This week brings a retelling of a Hollywood classic that might be a little too violent for children and a lush stop-motion animated film with a bit of creepy imagery that might frighten the youngest viewers. Here’s what you should know before you hit the theater.
NEW IN THEATERS
Rating: PG-13, for sequences of violence and disturbing images.
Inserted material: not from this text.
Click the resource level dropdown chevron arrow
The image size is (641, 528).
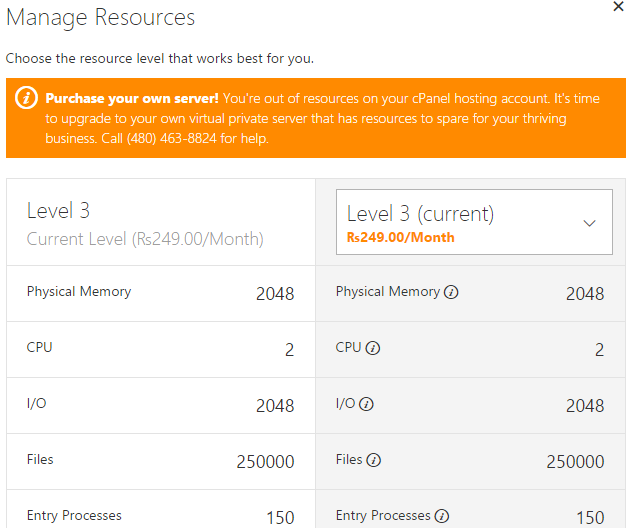tap(589, 223)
This high-tech telling of this classic, biblical-era tale is about half as long as the 1959 Charlton Heston version, but it’s crammed with violent action sequences. Judah Ben-Hur (Jack Huston), a prince of Judea, is wrongly imprisoned and sentenced to slavery when his adopted brother, Messala (Toby Kebbell), a Roman officer on the rise, accuses him of treason. Ben-Hur must find a way back to rescue his mother and sister, get revenge and restore his name. Along the way, he spends years being whipped as a galley slave and there’s a ton of graphic swordplay. Men all around him drown, get pierced with arrows, and are set on fire. Of course, Ben-Hur must compete against Messala in a climactic chariot race in which riders get tossed in the air and trampled by horses. And he keeps running into Jesus Christ (Rodrigo Santoro), including during the crucifixion, which (as you can imagine), is traumatic and bloody. But Ben-Hur also is worthwhile as a story of redemption, spirituality and forgiveness. This is probably fine for viewers around 12 or 13 and older.
Rating: PG, for thematic elements, scary images, action and peril.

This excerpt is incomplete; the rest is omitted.